Deep learning models have proven to be good methods for automatic feature extraction, so several deep learning methods to deal with sequential data are surveyed. Some papers have tried to use convolutional neural networks (CNN) [8] to recognize high-level patterns from multi-dimensional time series. CNNs have two main features: weights sharing and spatial pooling, which makes it very suitable for computer vision applications [9] whose inputs are usually two-dimensional data, and it has been also used to address natural language processing and speech recognition tasks whose inputs are 1-dimensional data [10,11]. However, to learn temporal and sequential features from time series better, the Long-Short Term Memory (LSTM) recurrent neural network has been utilized for high-level pattern recognition [12], as well as value prediction [13]. Furthermore, some hybrid models [14] combining CNN with LSTM have also been proposed to attain classification of time series by encoding both spatial and temporal features. Though many of the deep learning models mentioned above have achieved pretty good results in pattern recognition tasks, there is still plenty of room for improvement by considering temporal features among high-level patterns in a sequential style.

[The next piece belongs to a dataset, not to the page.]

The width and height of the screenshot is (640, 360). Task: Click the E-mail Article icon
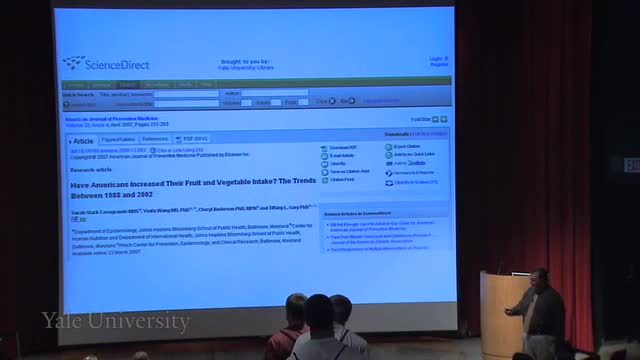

Considering the imbalance is another challenge in industrial fault diagnostic applications, several approaches for classification using imbalanced data have been surveyed. Under-sampling and over-sampling [15] can help with balancing data with sampling policies [16,17], which improve the distributions of features among majority and minority classes. SMOTE [18] is a synthetic technique that can enhance minority classes’ distributions among all samples. Chan et al. [19] introduce an approach to explore majority class examples, they split the majority class into several non-overlapping subsets, and finally ensemble classifiers using stacking. Xu et al. [20] propose EasyEnsemble and BalanceCascade algorithms to overcome the the difficulties in the class-imbalance learning problem. Cost-sensitive methods [21], which use cost functions to bias and optimize the misclassification loss, are also studied. Accordingly, how to use these class-imbalance learning strategies to optimize the deep learning models tends to be studied for industrial fault diagnosis.

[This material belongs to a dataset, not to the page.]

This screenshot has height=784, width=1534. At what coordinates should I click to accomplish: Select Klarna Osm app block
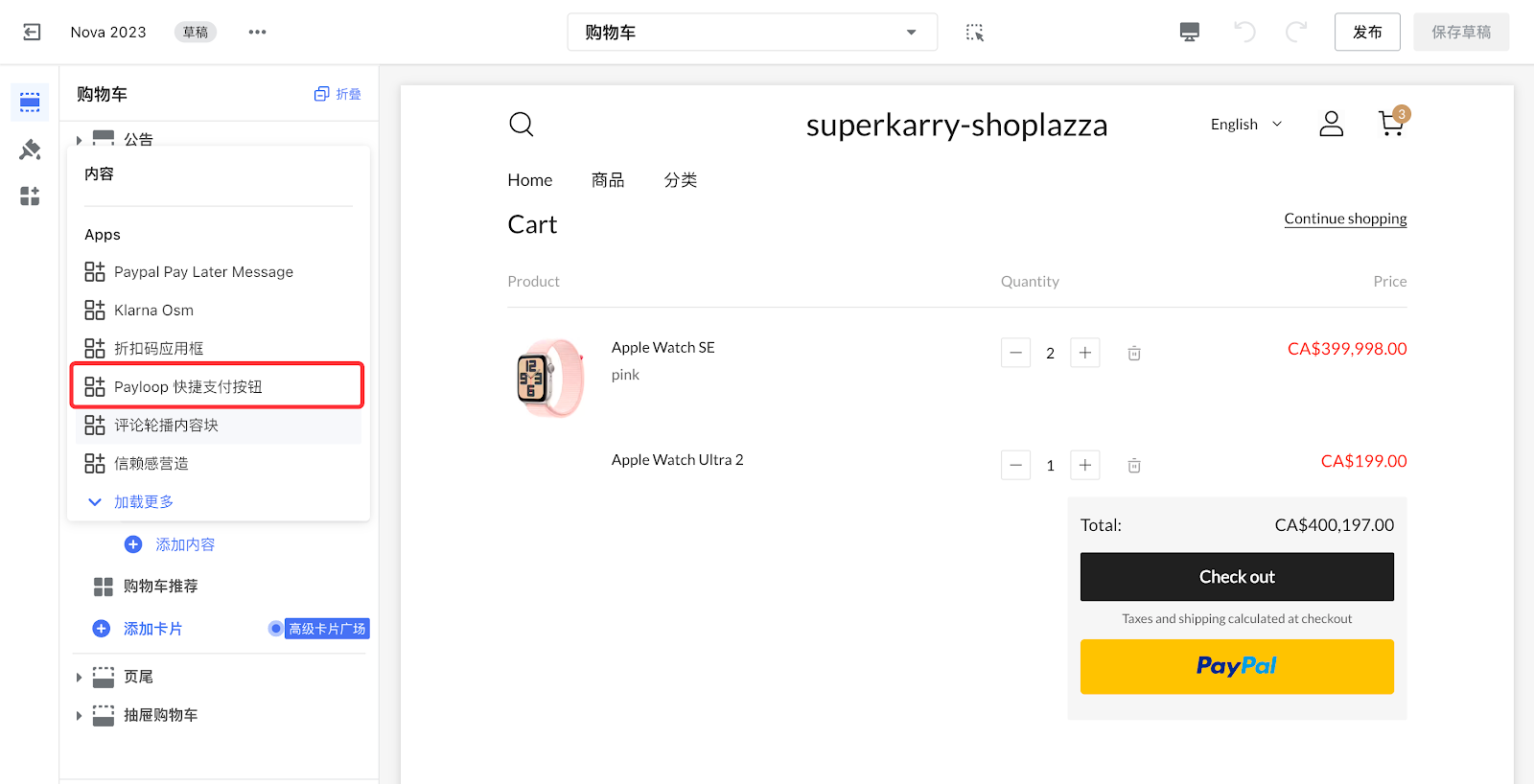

Consequently, this paper proposes a weighted Long-term Recurrent Convolutional LSTM Network (wLRCL-D) for time series classification and imbalanced fault prediction. wLRCL is a hybrid deep representation learning model that composes with under-sampling policy to balance original imbalanced samples, a stacked Convolutional LSTM component to learn features inside subsequences, which represent high-level patterns, and another LSTM component to learn external temporal features among high-level patterns. Moreover, the loss function is optimized with weights on misclassification of imbalanced faulty classes. The contributions of this paper are summarized below:

A novel deep learning framework is proposed to learn both internal and external features of high-level patterns in an end-to-end way.
Data-level sampling policies and weighted loss function are integrated to the deep learning model to optimize the imbalanced fault classification.
The model is evaluated on a real-life datasets and proves its feasibility and effectiveness.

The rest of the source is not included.